The reason for this is simple: Yiddish, to the best of my knowledge, never had any such prayers. Although many Yiddish speakers prayed in bed at night and taught their children to do so, the prayers they recited were, like Jewish prayers in general, in Hebrew.

I said them myself as a child. When I was little, my father, after tucking me into bed, would hand me a yarmulke and stand by me while I recited the two standard Jewish prayers said before going to sleep. (There are others, too, but not everyone says all of them.) The first was the Sh’ma Yisra’el, the “Hear, O Israel” prayer that is composed of the verses in Deuteronomy 6:4-8. After it came the prayer known as Hamapil, the initial word of the line hamapil ḥevley sheynah al eynai utnumah al af’apai, “[Blessed are You O Lord our God, king of the universe] Who casts the strands of sleep over my eyes and of slumber upon my eyelids.” The prayer continues:

May it be Your will, O Lord my God and God of my fathers, that You lie me down in peace and raise me up to a good and peaceful life. May bad thoughts and dreams not frighten me, and may my bed be blameless before You, and may You bring light to my eyes [in the morning] lest I sleep the sleep of death. Blessed are You, O Lord who brings light to the whole world in His glory.

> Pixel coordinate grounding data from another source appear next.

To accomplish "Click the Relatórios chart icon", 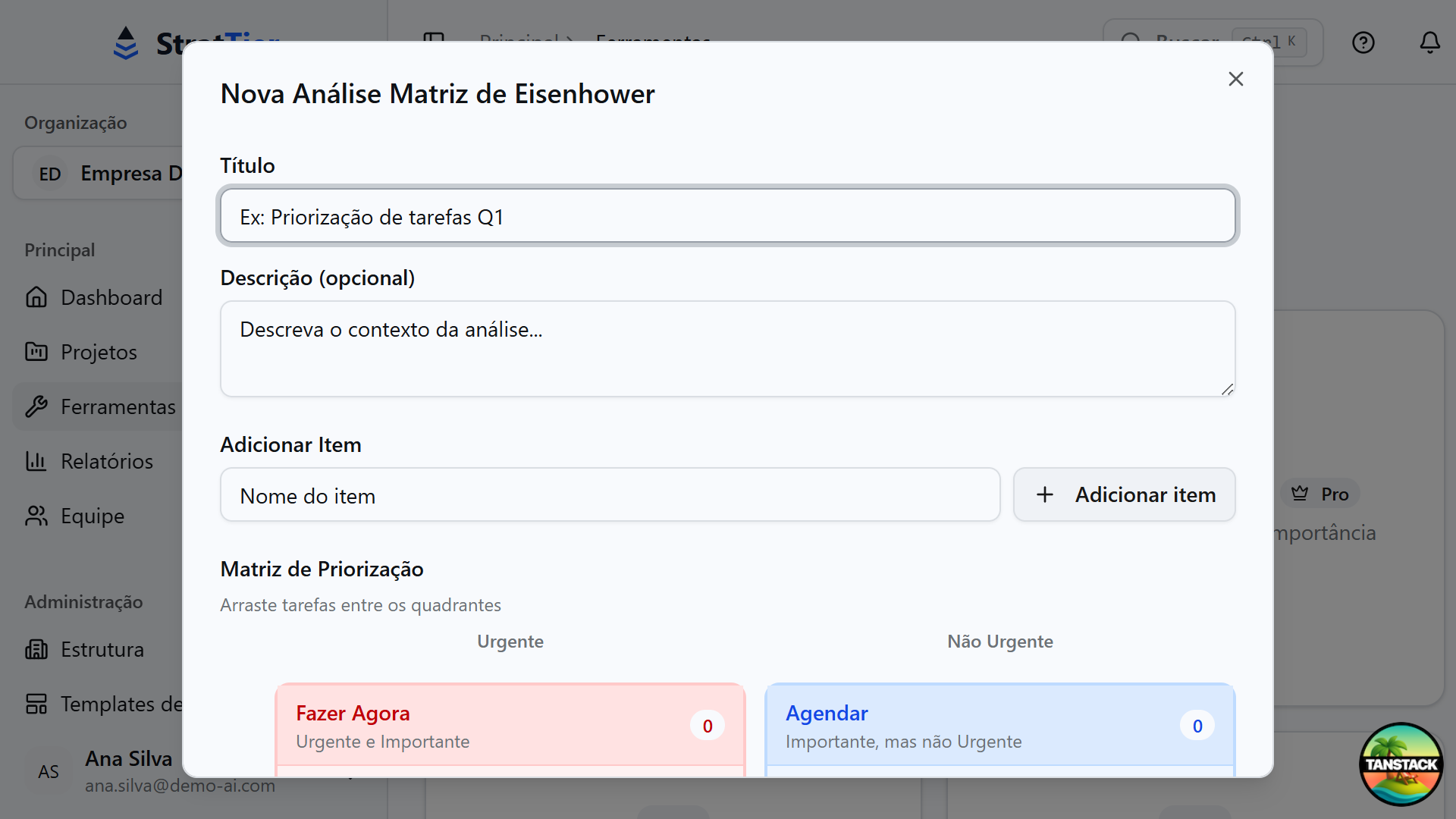I will point(36,461).
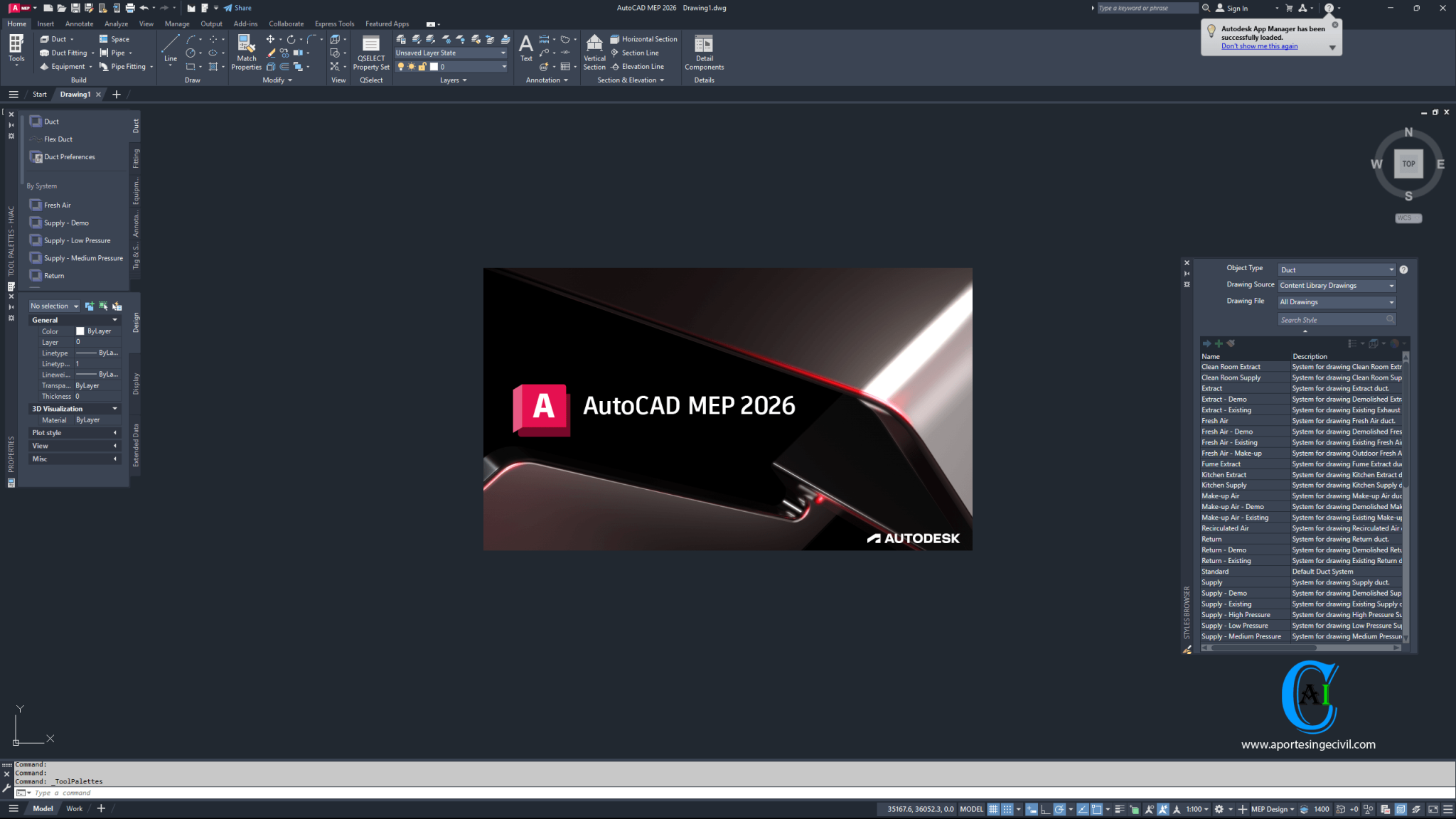This screenshot has width=1456, height=819.
Task: Open the Unsaved Layer State dropdown
Action: (504, 53)
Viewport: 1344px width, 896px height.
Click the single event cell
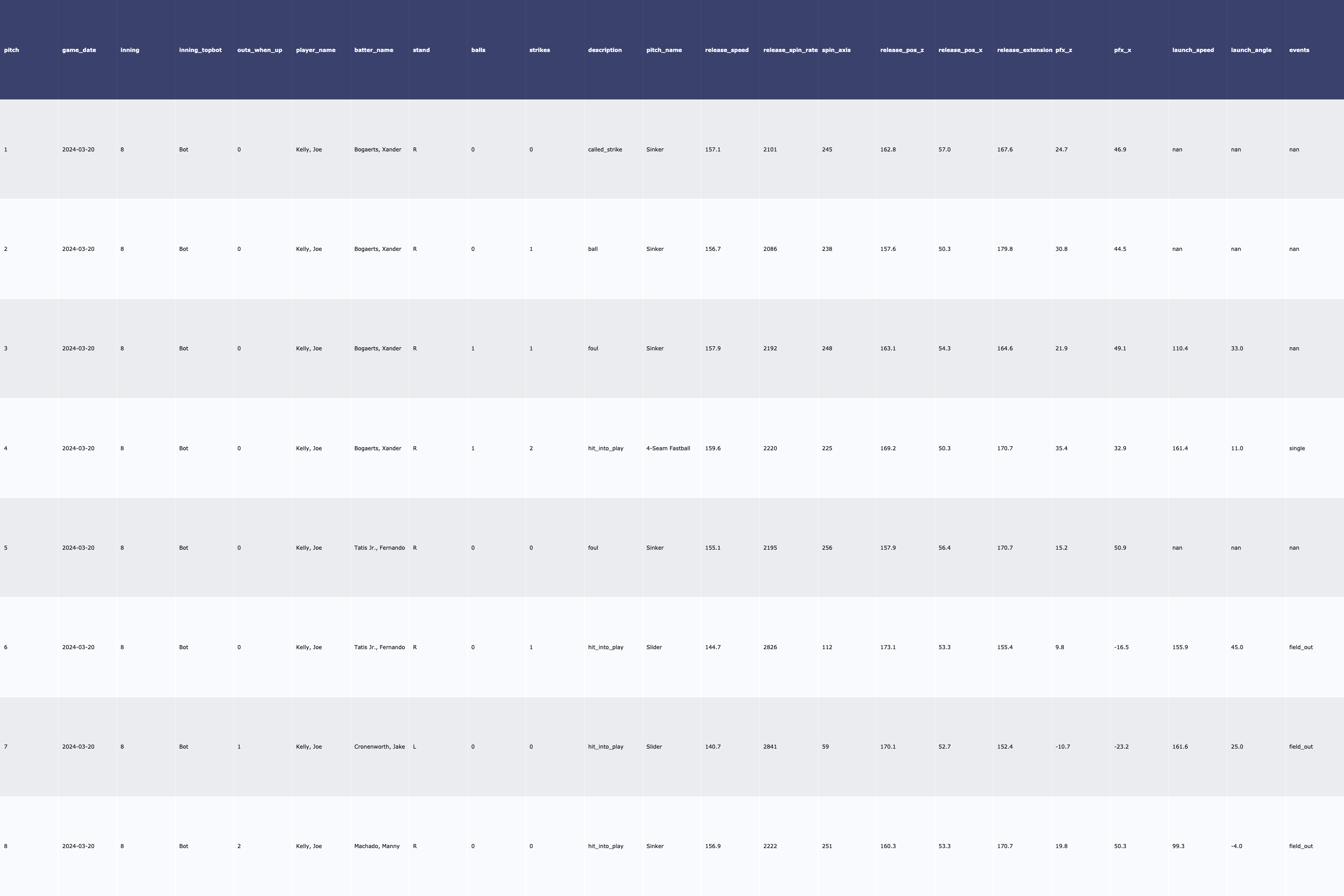1297,448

Reading Mrs. Peyton’s letter, I was surprised by how easily the words of this prayer came back to me after so many years of not saying it. How many years? The form in which I retrieved them provided a clue. When I recall prayers from the prayer book, they normally come to mind in their Sephardi, Israeli-style pronunciation. They take the form, for example, of Sh’ma yisra’el, not of the Ashkenazi Sh’ma yisraweyl. But the words of Hamapil came to me Ashkenazically: hamapil ḥevley sheynaw al eynai usnumaw al af’apai, and so on to the end of the prayer. In fact, that was the only way that I could get myself to remember them.

Why was that? I thought about it and here’s the answer. In 1948, when the state of Israel was declared, the New York Jewish day school that I attended switched from Ashkenazi to Sephardi Hebrew, as did many synagogues and other Jewish institutions. Until then I had studied and prayed in the former; from then on, it was in the latter.

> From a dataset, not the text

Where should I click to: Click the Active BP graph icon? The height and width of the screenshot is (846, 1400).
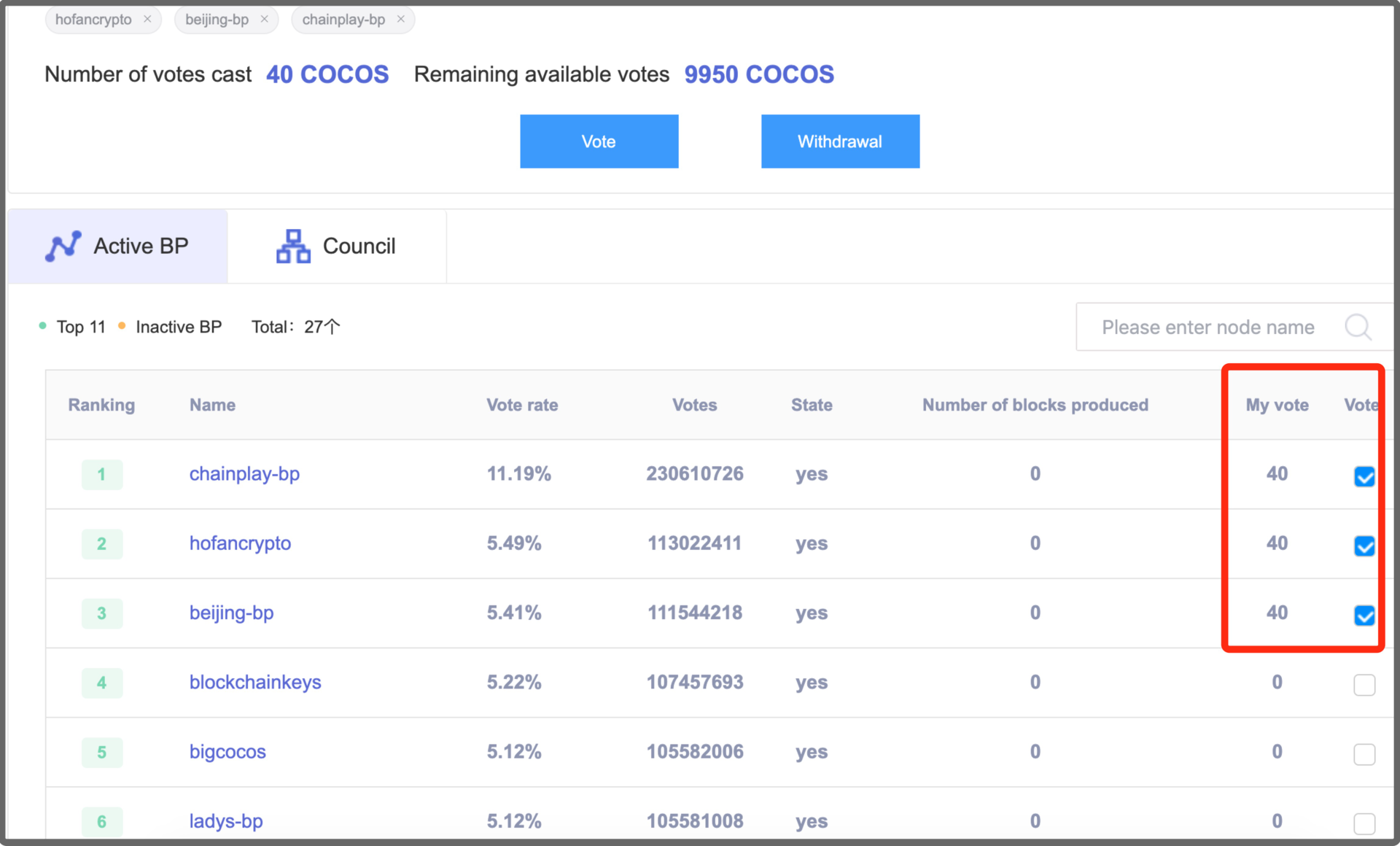click(63, 247)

Naturally, it took us a while to get used to the change, and there was much stumbling over the new sounds by teachers and students alike, but in the end we got used to them in and out of the classroom. Since I was nine at the time and continued to pray regularly until the age of sixteen when I ceased being an observant Jew, and since all of the synagogues I have been in since then have also prayed in Sephardi Hebrew, the Sephardi pronunciation of Jewish prayer completely overwrote the older Ashkenazi one in my memory.

Except in the case of Hamapil. Its Ashkenazi pronunciation was never overwritten and remained with me—which means that I stopped reciting it by the end of the 1940s. From then on, I faced the night and its fears alone. Once I learned to go bed by myself, without my father to stand by me while I prayed, the habit of bedtime prayer lapsed.

 

“May it be Thy will, O Lord my God and God of my fathers, that You lie me down in peace and raise me up to a good life.” Can the zu guten Sachen, “to good things,” of Mrs. Peyton’s memory be a translation of “to a good life”? Can Guter Gott, lass Du mich schlafen und zu guten Sachen erwachen be a rough translation of this line from Hamapil, rendered into German by a German Jew, perhaps an ancestor of Mr. Peyton’s, for the benefit of children who had not been taught Hebrew but whose parents still wanted them to pray in bed as Jews?

I have no idea. I don’t even know if Mrs. Peyton, her late husband, his mother, or their children were or are Jewish. Mrs. Peyton is welcome to enlighten us. So are any of you who in your childhood may have heard prayers like the one she remembers.